### Task requirements
Render every line of the records below as a Markdown table with the columns No. and Line, numbering each row and omitting blank lines.

(Collection entries)
** begin **
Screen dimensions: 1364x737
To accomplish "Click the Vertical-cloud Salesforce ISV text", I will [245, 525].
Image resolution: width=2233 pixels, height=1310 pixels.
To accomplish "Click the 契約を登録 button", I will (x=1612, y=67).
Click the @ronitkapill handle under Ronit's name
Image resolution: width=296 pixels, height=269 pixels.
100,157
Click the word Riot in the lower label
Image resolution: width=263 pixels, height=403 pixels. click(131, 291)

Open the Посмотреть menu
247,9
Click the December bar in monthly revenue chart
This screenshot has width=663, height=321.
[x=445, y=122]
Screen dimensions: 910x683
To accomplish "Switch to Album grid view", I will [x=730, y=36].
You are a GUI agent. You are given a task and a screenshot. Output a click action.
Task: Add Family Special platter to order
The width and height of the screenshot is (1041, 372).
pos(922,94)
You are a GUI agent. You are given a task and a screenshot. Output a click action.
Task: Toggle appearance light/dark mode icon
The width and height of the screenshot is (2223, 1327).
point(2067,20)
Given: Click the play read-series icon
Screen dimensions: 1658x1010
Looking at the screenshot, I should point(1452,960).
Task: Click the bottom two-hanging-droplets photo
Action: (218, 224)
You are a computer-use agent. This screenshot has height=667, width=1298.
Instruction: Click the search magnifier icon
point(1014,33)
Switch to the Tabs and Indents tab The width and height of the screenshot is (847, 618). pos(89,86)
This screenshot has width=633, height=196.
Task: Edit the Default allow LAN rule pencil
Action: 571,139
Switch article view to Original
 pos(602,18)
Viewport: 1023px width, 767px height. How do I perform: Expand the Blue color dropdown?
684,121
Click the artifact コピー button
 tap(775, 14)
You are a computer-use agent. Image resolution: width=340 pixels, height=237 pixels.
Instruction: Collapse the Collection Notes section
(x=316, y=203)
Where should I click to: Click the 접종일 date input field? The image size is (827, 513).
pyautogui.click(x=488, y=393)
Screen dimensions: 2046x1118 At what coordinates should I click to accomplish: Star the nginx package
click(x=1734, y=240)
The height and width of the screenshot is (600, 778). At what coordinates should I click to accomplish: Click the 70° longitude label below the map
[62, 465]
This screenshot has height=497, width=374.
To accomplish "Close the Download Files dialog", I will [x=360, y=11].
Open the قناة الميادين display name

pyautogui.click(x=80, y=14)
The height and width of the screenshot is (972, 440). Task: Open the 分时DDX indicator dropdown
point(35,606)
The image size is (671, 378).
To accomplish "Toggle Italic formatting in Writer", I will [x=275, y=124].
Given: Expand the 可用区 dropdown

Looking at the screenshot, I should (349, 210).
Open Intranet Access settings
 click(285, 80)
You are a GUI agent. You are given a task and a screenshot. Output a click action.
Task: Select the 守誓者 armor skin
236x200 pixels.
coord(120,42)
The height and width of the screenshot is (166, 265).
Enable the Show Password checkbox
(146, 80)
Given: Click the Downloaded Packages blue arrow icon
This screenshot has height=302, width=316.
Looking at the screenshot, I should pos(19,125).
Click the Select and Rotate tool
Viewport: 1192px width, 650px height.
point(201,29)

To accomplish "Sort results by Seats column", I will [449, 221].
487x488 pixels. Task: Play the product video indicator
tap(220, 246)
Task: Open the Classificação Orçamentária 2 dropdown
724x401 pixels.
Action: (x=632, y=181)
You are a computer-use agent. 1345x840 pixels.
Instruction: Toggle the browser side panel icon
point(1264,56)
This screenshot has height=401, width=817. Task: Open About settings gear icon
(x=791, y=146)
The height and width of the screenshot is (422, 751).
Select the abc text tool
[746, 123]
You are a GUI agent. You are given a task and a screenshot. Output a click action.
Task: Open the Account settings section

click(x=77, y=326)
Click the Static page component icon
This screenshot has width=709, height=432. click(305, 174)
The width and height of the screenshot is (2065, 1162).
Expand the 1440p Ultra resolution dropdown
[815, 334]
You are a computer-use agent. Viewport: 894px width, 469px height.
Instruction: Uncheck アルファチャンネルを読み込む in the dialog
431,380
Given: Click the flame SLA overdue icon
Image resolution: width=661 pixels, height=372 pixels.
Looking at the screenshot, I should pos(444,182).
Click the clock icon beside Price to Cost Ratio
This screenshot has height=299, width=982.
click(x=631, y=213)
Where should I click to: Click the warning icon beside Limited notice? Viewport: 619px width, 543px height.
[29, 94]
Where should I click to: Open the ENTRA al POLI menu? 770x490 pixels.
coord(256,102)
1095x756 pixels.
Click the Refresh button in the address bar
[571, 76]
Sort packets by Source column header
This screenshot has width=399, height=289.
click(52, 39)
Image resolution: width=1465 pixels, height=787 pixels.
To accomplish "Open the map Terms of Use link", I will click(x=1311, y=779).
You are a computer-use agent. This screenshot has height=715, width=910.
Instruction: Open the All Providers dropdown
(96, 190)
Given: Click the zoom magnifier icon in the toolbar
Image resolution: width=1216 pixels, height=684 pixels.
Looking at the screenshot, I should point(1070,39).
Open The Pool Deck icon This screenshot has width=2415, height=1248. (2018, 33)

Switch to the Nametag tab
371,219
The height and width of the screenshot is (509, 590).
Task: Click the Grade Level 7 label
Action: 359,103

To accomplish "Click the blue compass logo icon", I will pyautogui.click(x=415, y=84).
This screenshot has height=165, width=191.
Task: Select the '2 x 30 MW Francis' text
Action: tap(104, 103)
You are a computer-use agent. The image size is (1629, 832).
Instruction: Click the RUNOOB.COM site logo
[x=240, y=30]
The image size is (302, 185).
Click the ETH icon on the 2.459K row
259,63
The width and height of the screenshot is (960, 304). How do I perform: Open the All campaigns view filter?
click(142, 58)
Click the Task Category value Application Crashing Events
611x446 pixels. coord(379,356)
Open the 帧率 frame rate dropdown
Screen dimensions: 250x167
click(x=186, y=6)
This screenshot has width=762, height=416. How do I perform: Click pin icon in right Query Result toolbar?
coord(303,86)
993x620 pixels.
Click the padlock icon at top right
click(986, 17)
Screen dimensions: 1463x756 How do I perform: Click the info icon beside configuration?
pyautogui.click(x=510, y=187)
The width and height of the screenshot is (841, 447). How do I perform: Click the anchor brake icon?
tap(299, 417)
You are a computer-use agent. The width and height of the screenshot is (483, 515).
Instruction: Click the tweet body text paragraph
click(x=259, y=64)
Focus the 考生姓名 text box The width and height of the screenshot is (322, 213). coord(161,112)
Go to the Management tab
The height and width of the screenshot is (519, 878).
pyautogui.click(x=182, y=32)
** end **
### Output for this task
| No. | Line |
|---|---|
| 1 | Screen dimensions: 1364x737 |
| 2 | To accomplish "Click the Vertical-cloud Salesforce ISV text", I will [245, 525]. |
| 3 | Image resolution: width=2233 pixels, height=1310 pixels. |
| 4 | To accomplish "Click the 契約を登録 button", I will (x=1612, y=67). |
| 5 | Click the @ronitkapill handle under Ronit's name |
| 6 | Image resolution: width=296 pixels, height=269 pixels. |
| 7 | 100,157 |
| 8 | Click the word Riot in the lower label |
| 9 | Image resolution: width=263 pixels, height=403 pixels. click(131, 291) |
| 10 | Open the Посмотреть menu |
| 11 | 247,9 |
| 12 | Click the December bar in monthly revenue chart |
| 13 | This screenshot has width=663, height=321. |
| 14 | [x=445, y=122] |
| 15 | Screen dimensions: 910x683 |
| 16 | To accomplish "Switch to Album grid view", I will [x=730, y=36]. |
| 17 | You are a GUI agent. You are given a task and a screenshot. Output a click action. |
| 18 | Task: Add Family Special platter to order |
| 19 | The width and height of the screenshot is (1041, 372). |
| 20 | pos(922,94) |
| 21 | You are a GUI agent. You are given a task and a screenshot. Output a click action. |
| 22 | Task: Toggle appearance light/dark mode icon |
| 23 | The width and height of the screenshot is (2223, 1327). |
| 24 | point(2067,20) |
| 25 | Given: Click the play read-series icon |
| 26 | Screen dimensions: 1658x1010 |
| 27 | Looking at the screenshot, I should point(1452,960). |
| 28 | Task: Click the bottom two-hanging-droplets photo |
| 29 | Action: (218, 224) |
| 30 | You are a computer-use agent. This screenshot has height=667, width=1298. |
| 31 | Instruction: Click the search magnifier icon |
| 32 | point(1014,33) |
| 33 | Switch to the Tabs and Indents tab The width and height of the screenshot is (847, 618). pos(89,86) |
| 34 | This screenshot has width=633, height=196. |
| 35 | Task: Edit the Default allow LAN rule pencil |
| 36 | Action: 571,139 |
| 37 | Switch article view to Original |
| 38 |  pos(602,18) |
| 39 | Viewport: 1023px width, 767px height. How do I perform: Expand the Blue color dropdown? |
| 40 | 684,121 |
| 41 | Click the artifact コピー button |
| 42 |  tap(775, 14) |
| 43 | You are a computer-use agent. Image resolution: width=340 pixels, height=237 pixels. |
| 44 | Instruction: Collapse the Collection Notes section |
| 45 | (x=316, y=203) |
| 46 | Where should I click to: Click the 접종일 date input field? The image size is (827, 513). |
| 47 | pyautogui.click(x=488, y=393) |
| 48 | Screen dimensions: 2046x1118 At what coordinates should I click to accomplish: Star the nginx package |
| 49 | click(x=1734, y=240) |
| 50 | The height and width of the screenshot is (600, 778). At what coordinates should I click to accomplish: Click the 70° longitude label below the map |
| 51 | [62, 465] |
| 52 | This screenshot has height=497, width=374. |
| 53 | To accomplish "Close the Download Files dialog", I will [x=360, y=11]. |
| 54 | Open the قناة الميادين display name |
| 55 | pyautogui.click(x=80, y=14) |
| 56 | The height and width of the screenshot is (972, 440). Task: Open the 分时DDX indicator dropdown |
| 57 | point(35,606) |
| 58 | The image size is (671, 378). |
| 59 | To accomplish "Toggle Italic formatting in Writer", I will [x=275, y=124]. |
| 60 | Given: Expand the 可用区 dropdown |
| 61 | Looking at the screenshot, I should (349, 210). |
| 62 | Open Intranet Access settings |
| 63 |  click(285, 80) |
| 64 | You are a GUI agent. You are given a task and a screenshot. Output a click action. |
| 65 | Task: Select the 守誓者 armor skin |
| 66 | 236x200 pixels. |
| 67 | coord(120,42) |
| 68 | The height and width of the screenshot is (166, 265). |
| 69 | Enable the Show Password checkbox |
| 70 | (146, 80) |
| 71 | Given: Click the Downloaded Packages blue arrow icon |
| 72 | This screenshot has height=302, width=316. |
| 73 | Looking at the screenshot, I should pos(19,125). |
| 74 | Click the Select and Rotate tool |
| 75 | Viewport: 1192px width, 650px height. |
| 76 | point(201,29) |
| 77 | To accomplish "Sort results by Seats column", I will [449, 221]. |
| 78 | 487x488 pixels. Task: Play the product video indicator |
| 79 | tap(220, 246) |
| 80 | Task: Open the Classificação Orçamentária 2 dropdown |
| 81 | 724x401 pixels. |
| 82 | Action: (x=632, y=181) |
| 83 | You are a computer-use agent. 1345x840 pixels. |
| 84 | Instruction: Toggle the browser side panel icon |
| 85 | point(1264,56) |
| 86 | This screenshot has height=401, width=817. Task: Open About settings gear icon |
| 87 | (x=791, y=146) |
| 88 | The height and width of the screenshot is (422, 751). |
| 89 | Select the abc text tool |
| 90 | [746, 123] |
| 91 | You are a GUI agent. You are given a task and a screenshot. Output a click action. |
| 92 | Task: Open the Account settings section |
| 93 | click(x=77, y=326) |
| 94 | Click the Static page component icon |
| 95 | This screenshot has width=709, height=432. click(305, 174) |
| 96 | The width and height of the screenshot is (2065, 1162). |
| 97 | Expand the 1440p Ultra resolution dropdown |
| 98 | [815, 334] |
| 99 | You are a computer-use agent. Viewport: 894px width, 469px height. |
| 100 | Instruction: Uncheck アルファチャンネルを読み込む in the dialog |
| 101 | 431,380 |
| 102 | Given: Click the flame SLA overdue icon |
| 103 | Image resolution: width=661 pixels, height=372 pixels. |
| 104 | Looking at the screenshot, I should pos(444,182). |
| 105 | Click the clock icon beside Price to Cost Ratio |
| 106 | This screenshot has height=299, width=982. |
| 107 | click(x=631, y=213) |
| 108 | Where should I click to: Click the warning icon beside Limited notice? Viewport: 619px width, 543px height. |
| 109 | [29, 94] |
| 110 | Where should I click to: Open the ENTRA al POLI menu? 770x490 pixels. |
| 111 | coord(256,102) |
| 112 | 1095x756 pixels. |
| 113 | Click the Refresh button in the address bar |
| 114 | [571, 76] |
| 115 | Sort packets by Source column header |
| 116 | This screenshot has width=399, height=289. |
| 117 | click(52, 39) |
| 118 | Image resolution: width=1465 pixels, height=787 pixels. |
| 119 | To accomplish "Open the map Terms of Use link", I will click(x=1311, y=779). |
| 120 | You are a computer-use agent. This screenshot has height=715, width=910. |
| 121 | Instruction: Open the All Providers dropdown |
| 122 | (96, 190) |
| 123 | Given: Click the zoom magnifier icon in the toolbar |
| 124 | Image resolution: width=1216 pixels, height=684 pixels. |
| 125 | Looking at the screenshot, I should point(1070,39). |
| 126 | Open The Pool Deck icon This screenshot has width=2415, height=1248. (2018, 33) |
| 127 | Switch to the Nametag tab |
| 128 | 371,219 |
| 129 | The height and width of the screenshot is (509, 590). |
| 130 | Task: Click the Grade Level 7 label |
| 131 | Action: 359,103 |
| 132 | To accomplish "Click the blue compass logo icon", I will pyautogui.click(x=415, y=84). |
| 133 | This screenshot has height=165, width=191. |
| 134 | Task: Select the '2 x 30 MW Francis' text |
| 135 | Action: tap(104, 103) |
| 136 | You are a computer-use agent. The image size is (1629, 832). |
| 137 | Instruction: Click the RUNOOB.COM site logo |
| 138 | [x=240, y=30] |
| 139 | The image size is (302, 185). |
| 140 | Click the ETH icon on the 2.459K row |
| 141 | 259,63 |
| 142 | The width and height of the screenshot is (960, 304). How do I perform: Open the All campaigns view filter? |
| 143 | click(142, 58) |
| 144 | Click the Task Category value Application Crashing Events |
| 145 | 611x446 pixels. coord(379,356) |
| 146 | Open the 帧率 frame rate dropdown |
| 147 | Screen dimensions: 250x167 |
| 148 | click(x=186, y=6) |
| 149 | This screenshot has width=762, height=416. How do I perform: Click pin icon in right Query Result toolbar? |
| 150 | coord(303,86) |
| 151 | 993x620 pixels. |
| 152 | Click the padlock icon at top right |
| 153 | click(986, 17) |
| 154 | Screen dimensions: 1463x756 How do I perform: Click the info icon beside configuration? |
| 155 | pyautogui.click(x=510, y=187) |
| 156 | The width and height of the screenshot is (841, 447). How do I perform: Click the anchor brake icon? |
| 157 | tap(299, 417) |
| 158 | You are a computer-use agent. The width and height of the screenshot is (483, 515). |
| 159 | Instruction: Click the tweet body text paragraph |
| 160 | click(x=259, y=64) |
| 161 | Focus the 考生姓名 text box The width and height of the screenshot is (322, 213). coord(161,112) |
| 162 | Go to the Management tab |
| 163 | The height and width of the screenshot is (519, 878). |
| 164 | pyautogui.click(x=182, y=32) |